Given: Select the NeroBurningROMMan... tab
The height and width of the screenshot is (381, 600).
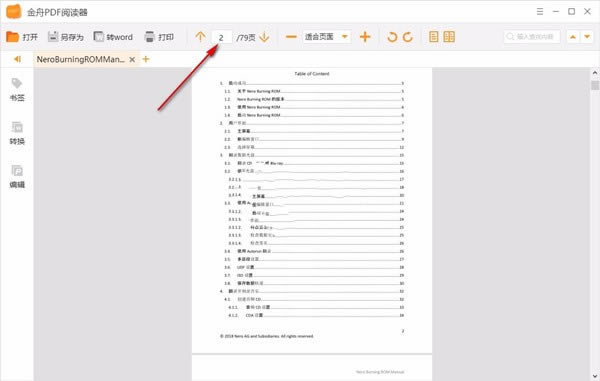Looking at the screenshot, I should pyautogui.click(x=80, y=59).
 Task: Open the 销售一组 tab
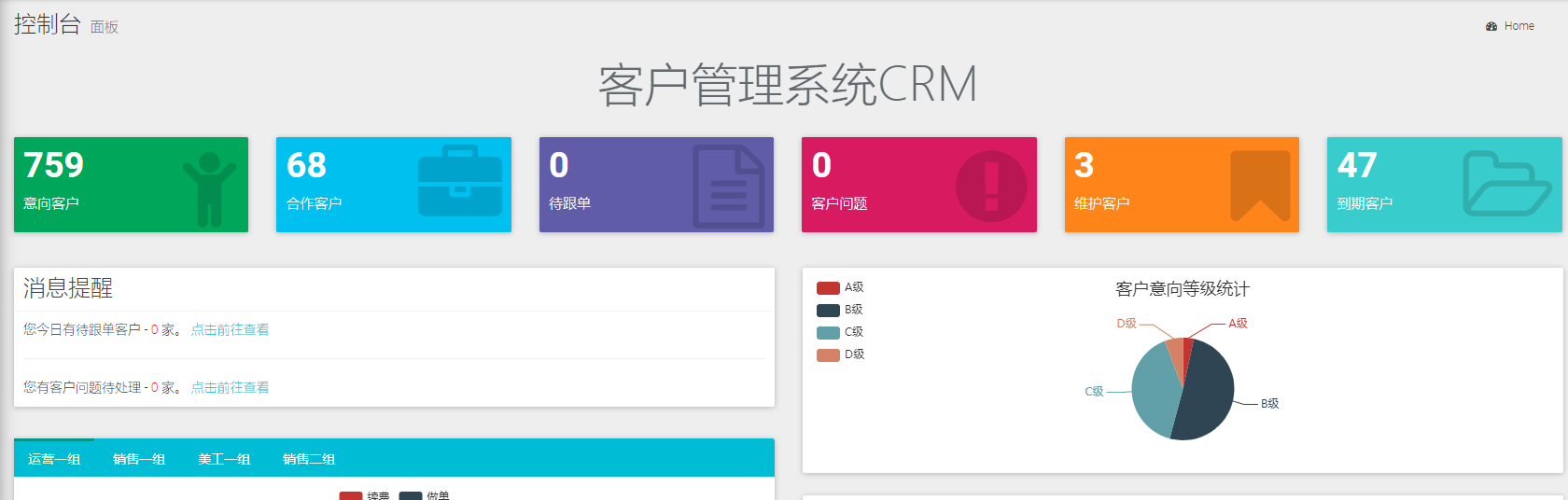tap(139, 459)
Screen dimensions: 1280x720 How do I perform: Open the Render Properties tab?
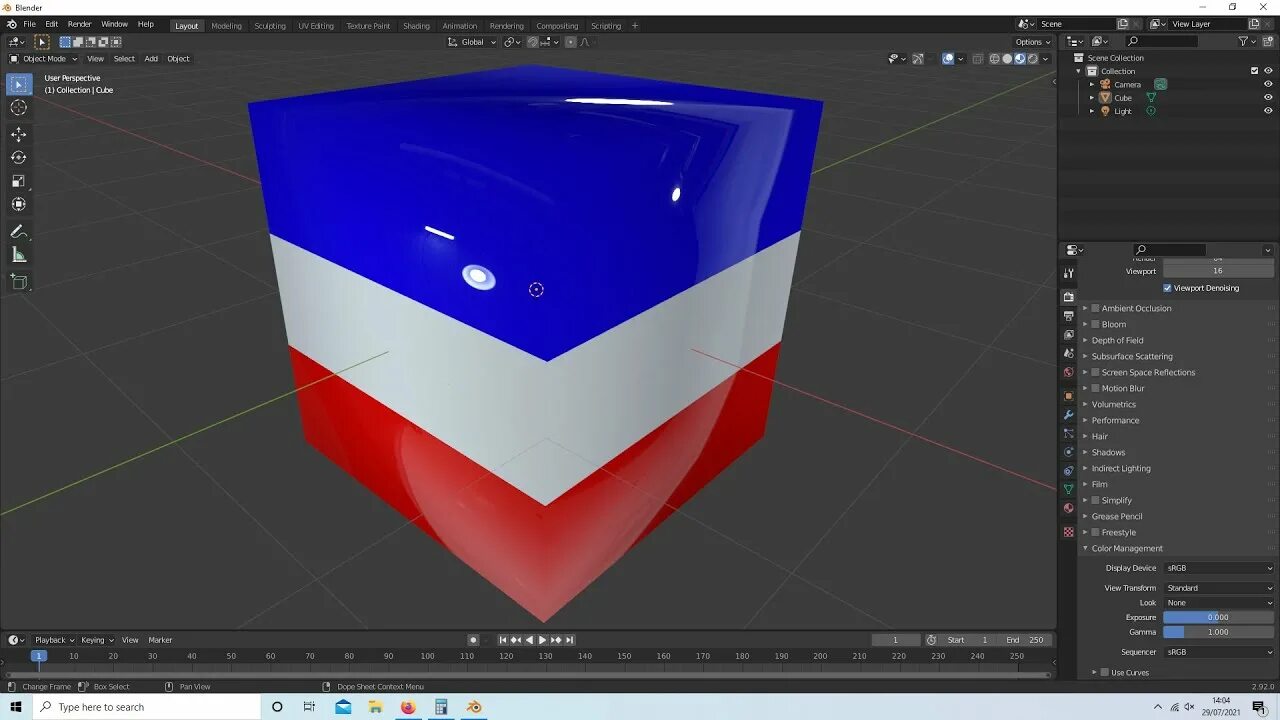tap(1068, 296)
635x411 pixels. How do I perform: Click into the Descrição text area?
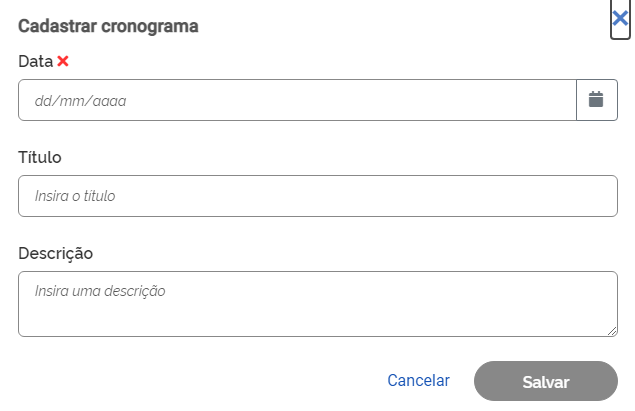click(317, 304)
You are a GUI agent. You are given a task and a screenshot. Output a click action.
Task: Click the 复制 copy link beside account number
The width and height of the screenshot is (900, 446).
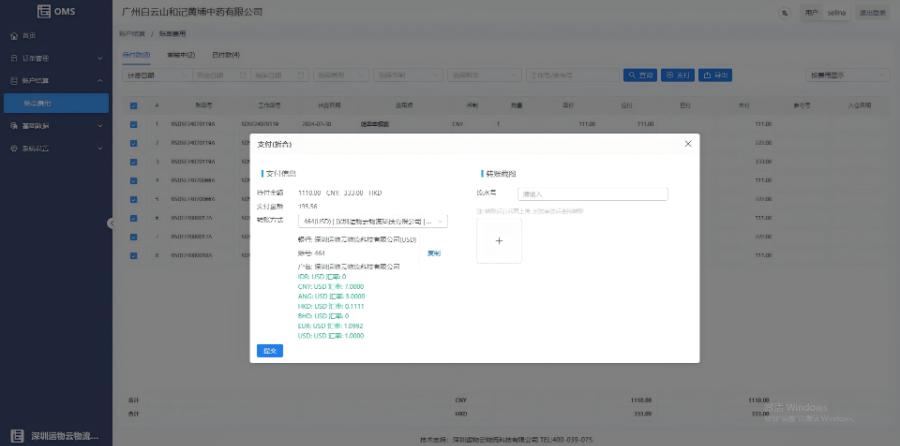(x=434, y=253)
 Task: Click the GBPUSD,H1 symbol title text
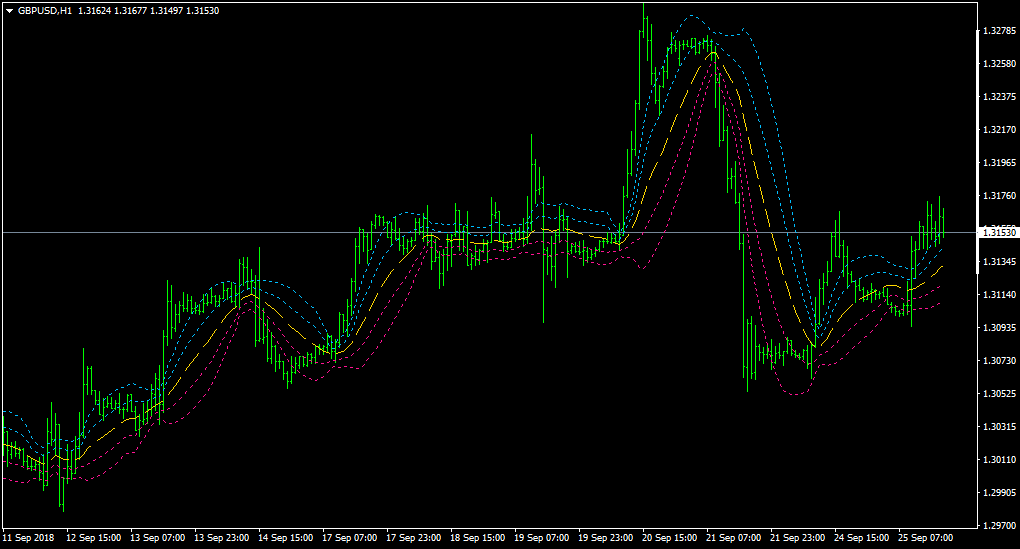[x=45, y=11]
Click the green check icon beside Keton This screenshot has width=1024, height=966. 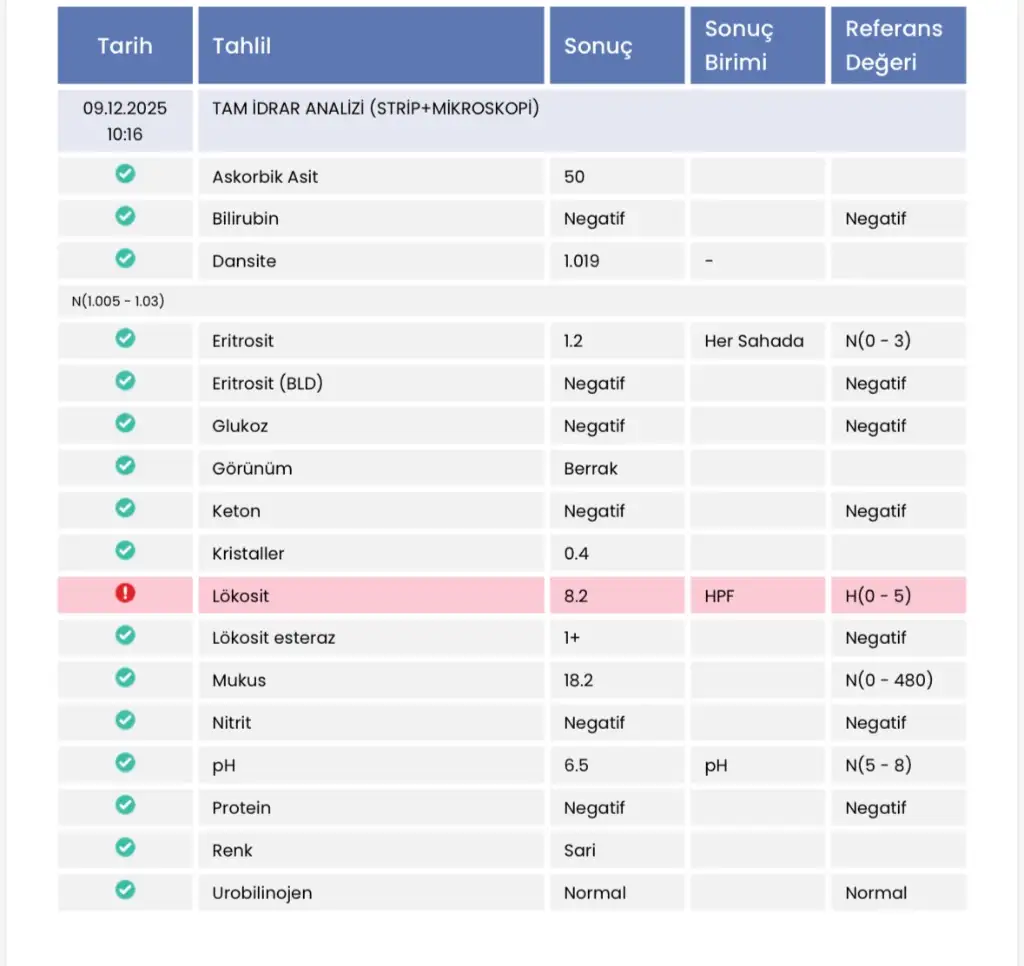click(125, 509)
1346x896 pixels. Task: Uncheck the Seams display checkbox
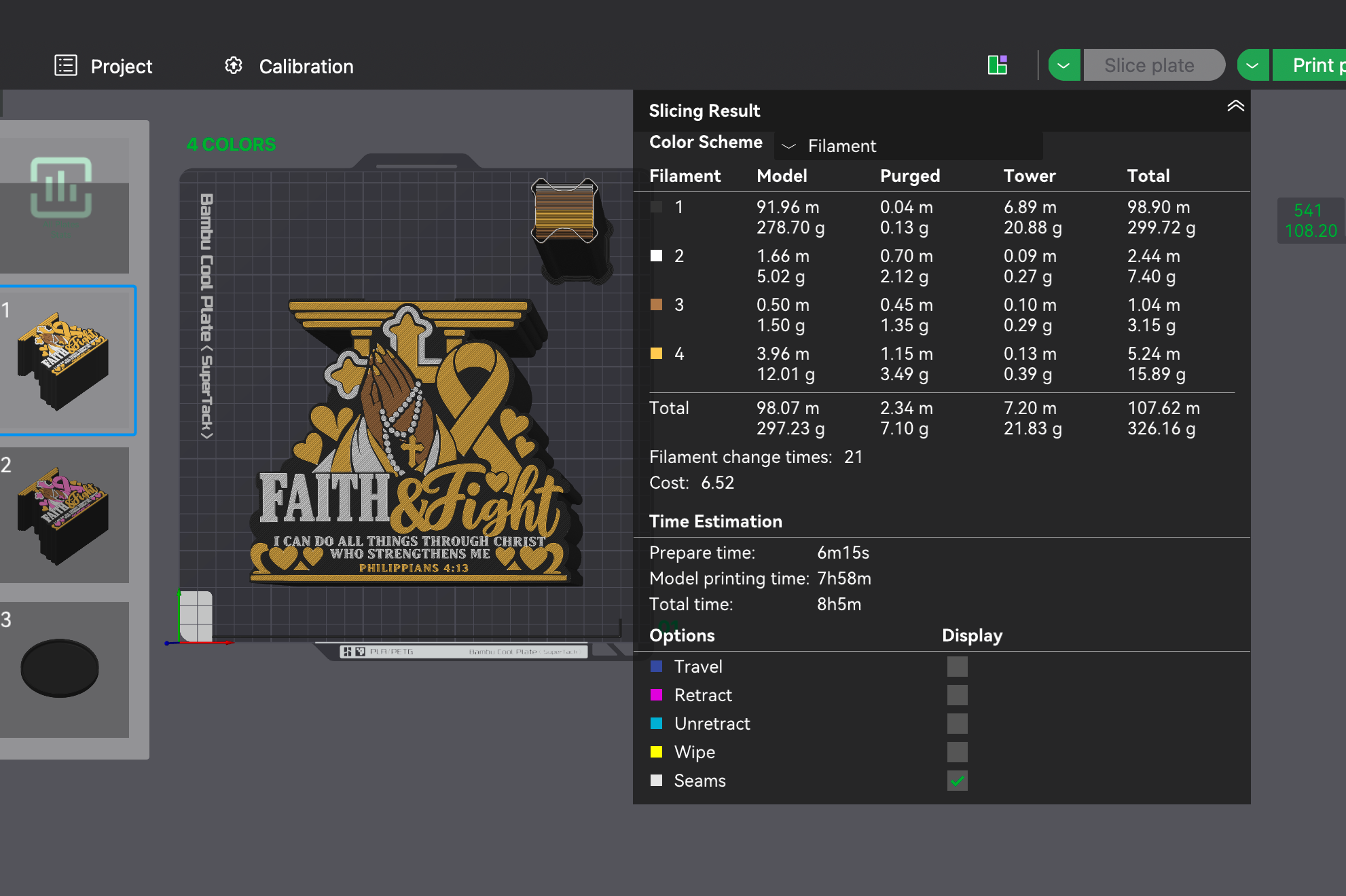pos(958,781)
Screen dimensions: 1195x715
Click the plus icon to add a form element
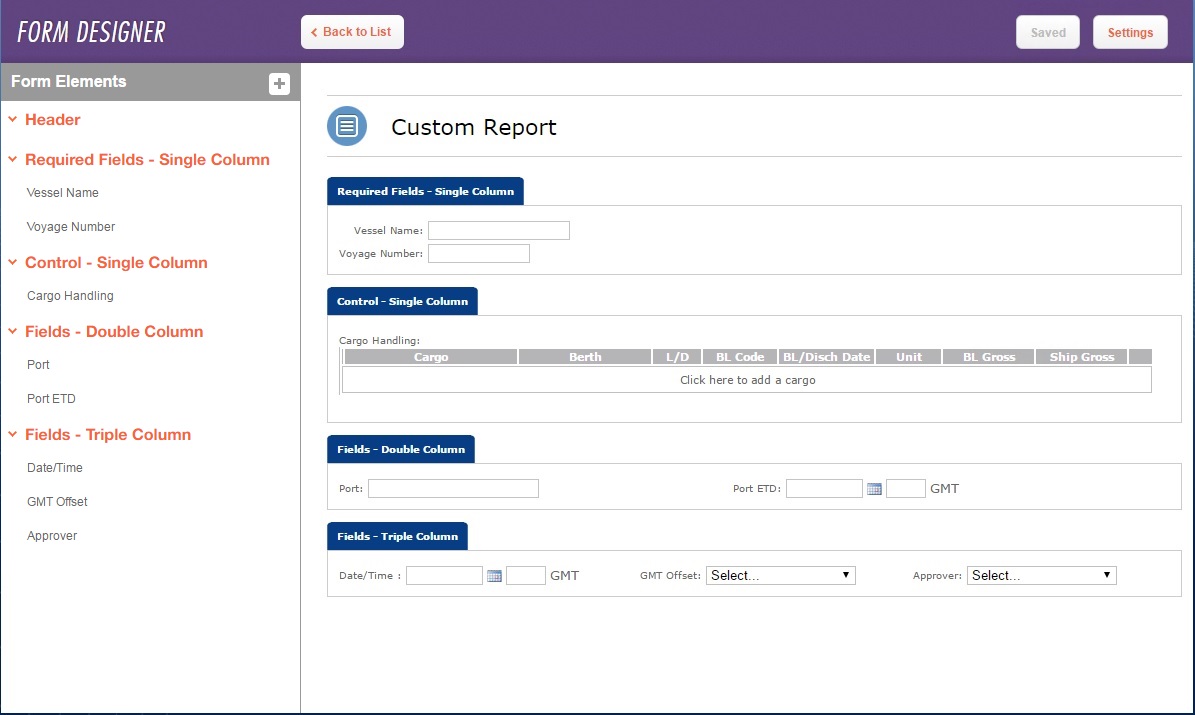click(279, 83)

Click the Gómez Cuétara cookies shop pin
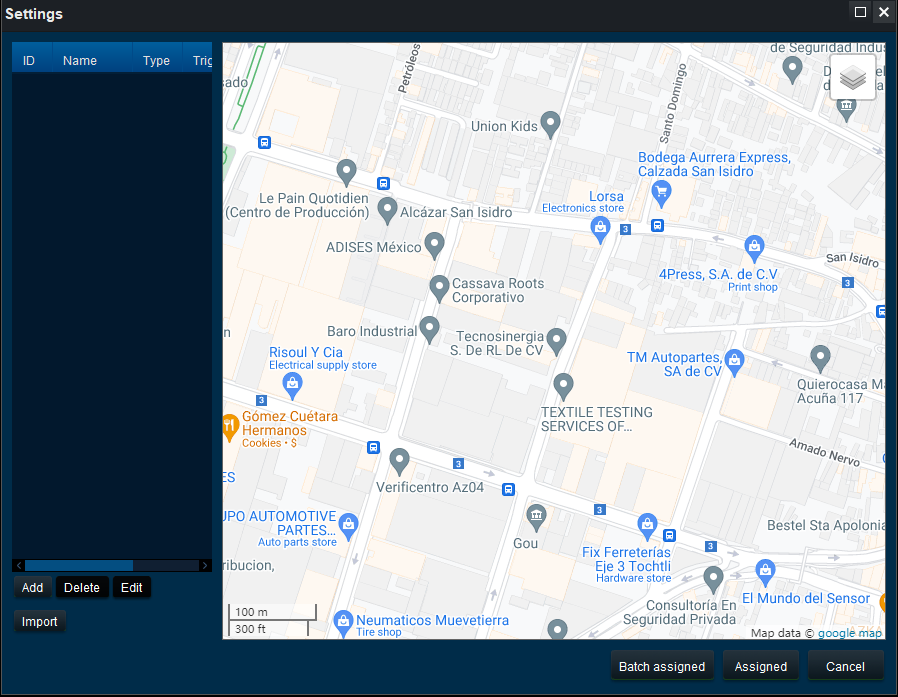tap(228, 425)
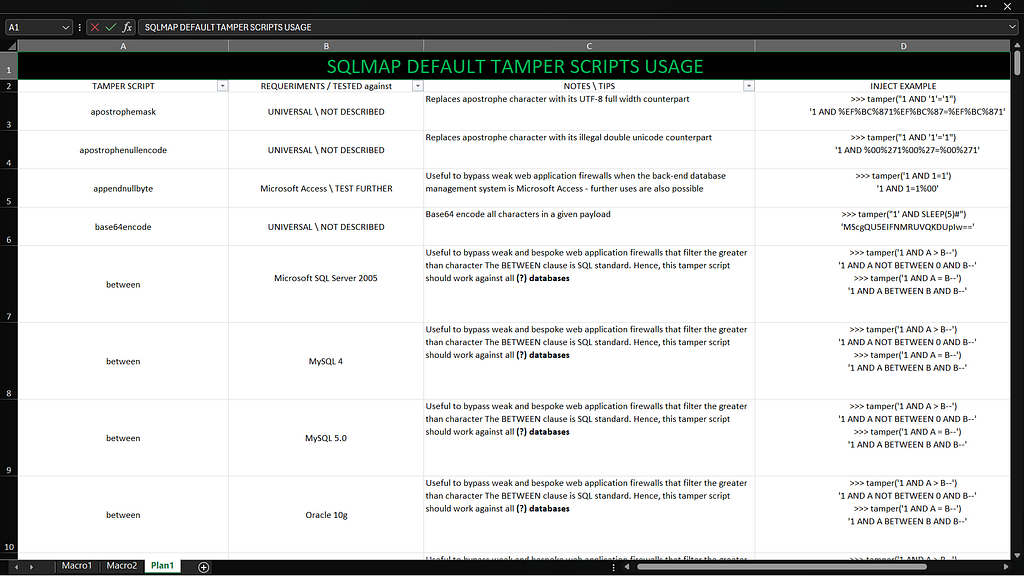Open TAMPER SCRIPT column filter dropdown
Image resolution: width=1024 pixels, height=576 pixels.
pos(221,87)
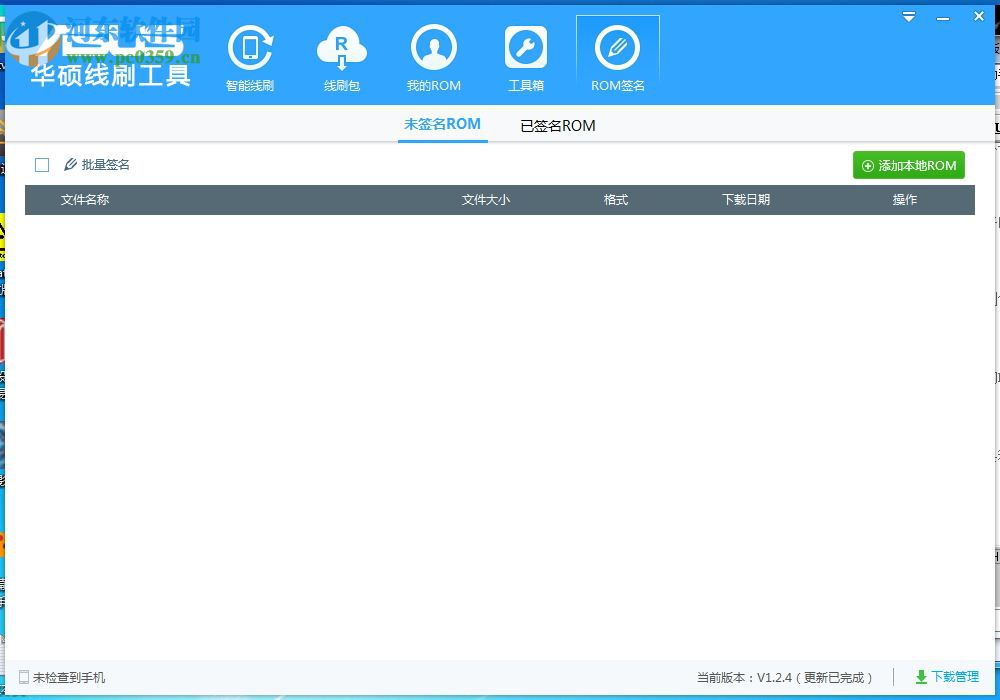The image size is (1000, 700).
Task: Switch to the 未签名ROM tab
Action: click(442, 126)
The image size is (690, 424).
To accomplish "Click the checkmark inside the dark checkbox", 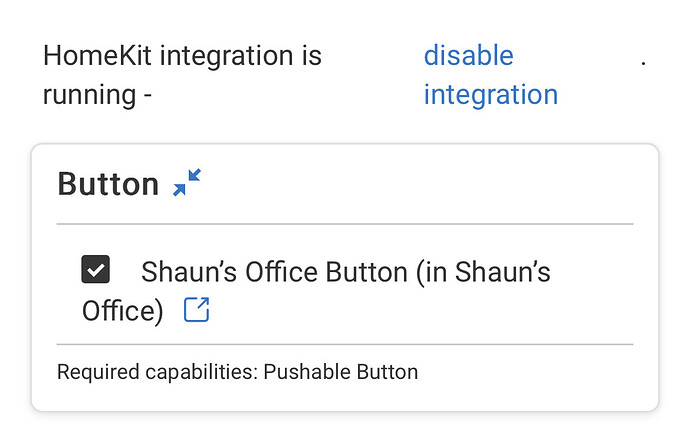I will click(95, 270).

==================================================

TASK INSTRUCTIONS: What you write must match the listing exactly, from the line with "Task: Open the 销售一组 tab" up to and including the line with "You are a GUI". Pictures stay out.

RESULT:
 Task: Open the 销售一组 tab
tap(139, 459)
Screen dimensions: 1280x720 How do I perform: Open the Render Properties tab?
tap(1068, 296)
635x411 pixels. How do I perform: Click into the Descrição text area?
click(317, 304)
You are a GUI agent. You are given a task and a screenshot. Output a click action.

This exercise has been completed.